[Acciones requeridas]
1. Enumera las verduras que, según el texto sobre la comida modenesa, forman normalmente el pinzimonio.
2. Prolonga el relato sobre la comida modenesa a partir de su última línea.

Una de las actividades favoritas de los modeneses es comer. Ya nos habíamos dado cuenta con las comidas pantagruélicas en casa de Otello. Otra de sus actividades favoritas es huir de la ciudad y viajar hacia los Apeninos. Si es invierno, allí hay nieve para esquiar; si es verano, allí es más fresco; y en cualquier época del año allí hay menos niebla. Vas a la montaña, miras hacia abajo y con la vista encuentras, al pie de las últimas copas de los árboles, un mar de nubes apretadas. Buscas la zona donde más se agolpan y supones que allí está Módena.
También en el Apenino modenés lo que más se hace es comer. Había decenas de hosterías populares, y a menudo íbamos en bola los fines de semana. Modestas, típicas y alegres, casi todas ellas ofrecían el mismo menú de la gastronomía tradicional modenesa: tigelle, pinzimonio, gnocco fritto, affettati vari.
Las tigelle son una especie de sopes hechos con una harina de trigo, levadura y manteca. Se les pone una buena capa de lardo –que es, a su vez, manteca hecha con la primera capa subcutánea de grasa del cerdo, mezclada con ajo y romero- y una cantidad generosa de queso parmesano. A pesar del ajo, me encantaban.
El pinzimonio es una ensalada cruda colectiva, servida en grandísimos platos. Normalmente consta de rábanos, grandes piezas de apio, cebollines, hinojos y zanahorias, que uno va ahogando en un aliño de aceite de oliva extra vírgen y vinagre balsámico.
El gnocco fritto no se debe confundir con los gnocchi de papa y es una pasta hojaldrada hecha con ingredientes similares a los de la tigella, pero que se hunde brevemente en aceite a temperaturas absurdamente altas.
Los affettati vari son las diversas carnes frías de la región, entre las que destaca, por supuesto, el prosciutto crudo. Pero normalmente también te servían coppa (una suerte de salchicha), salame, mortadella y ceci (que es una especie de queso de puerco). Normalmente van dentro del gnocco fritto, pero como es tradición de que este tipo de comidas se acompañen con la ingesta abundante de Lambrusco, al final también se comen solos, con las tigelle o con pan y queso.
En una de esas ocasiones gastronómicas fuimos doce a la montaña, creo que a Serramazzoni, en la combi con placas de Singapur de Carlos Mársico. La cena estuvo particularmente rica y la bañamos generosamente con varias botellas de Lambrusco (la regla de oro dice que por lo menos debe ser una botella per capita). Ya encarrerados, nos pusimos a hacer brindis elaboradísimos y jalados. Cuando le tocó el turno a Elena, la novia de Daniele Tomasi, no sabía que decir. Alguien gritó:
-¡Brinda por lo que más te guste!

[Material proporcionado]
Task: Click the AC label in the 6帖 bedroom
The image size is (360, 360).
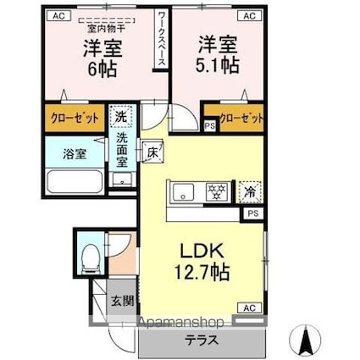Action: [60, 14]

[Respuestas por tarea]
1. Rábanos, apio, cebollines, hinojos y zanahorias.

2.
-¿Por lo que más me guste? –preguntó ella con una sonrisa pícara.
-¡Sí!
-Entonces brindo por el cazzo, que es lo que más me gusta –exclamó entre risotadas y aplausos.
Pocos minutos después, y tal vez porque nos habían escuchado, llegaron a nuestra mesa unos mecánicos del pueblo de Spilamberto, a retarnos. Contaron 18 botellas y les pareció poco. A través del reto aprendimos el juego del Capitano Puff, que se juega con los dedos, los pies, los números, la memoria y, por supuesto, el vino. Si te equivocas, te vuelven a llenar el vaso.
Nos defendimos bastante bien, hasta que le tocó el turno a Alberto, el hermano de Jorge Carreto, quien estaba de visita. Alberto –a quien apodábamos, de chunga, Colashón- hizo correctamente su juego, pero los mecánicos ya estaban en la necia e insistían en que había quedado una gota de vino en su vaso. Entonces Colashón se puso a insultarlos en español, con el problema de que en dialecto modenés existe la palabra capròun. Para evitar broncas los invitamos a que todos nos pusiéramos a bailar liscio.
A eso de las dos de la mañana la hostería estaba por cerrar y los de Spilamberto nos invitaron a seguirla en el taller. Les dijimos que sí, que los seguiríamos, pero el tonto de Daniele se metió en el carro con ellos.
Bajamos por la montaña con Carlos conduciendo –él, que de por sí era un peligro sobrio- y con todos echando un relajo atroz con las chavas –y sobre todo con la novia de Daniele- en la parte de atrás de la combi (que no tenía asientos traseros). Según contó luego Carlos Mársico, cada determinados kilómetros se paraban los mecánicos y hacían señas para que nos desviáramos hacia Spilamberto y él ponía cara de extraviado y seguía derecho. Imagino que los aspavientos más grandes los hacía Daniele, quien terminó pasando la noche en el taller de los mecánicos.
Terminamos en nuestra casa, en Modena Est. Bajamos a Claudio Francia en calidad de saco de papas (más por su costumbre de dormir temprano que por el exceso de vino) y proseguimos el desmadre. Aunque la cosa entre Carlos y Elena no llegó a mayores, allí terminó la amistad entre Daniele y Mársico.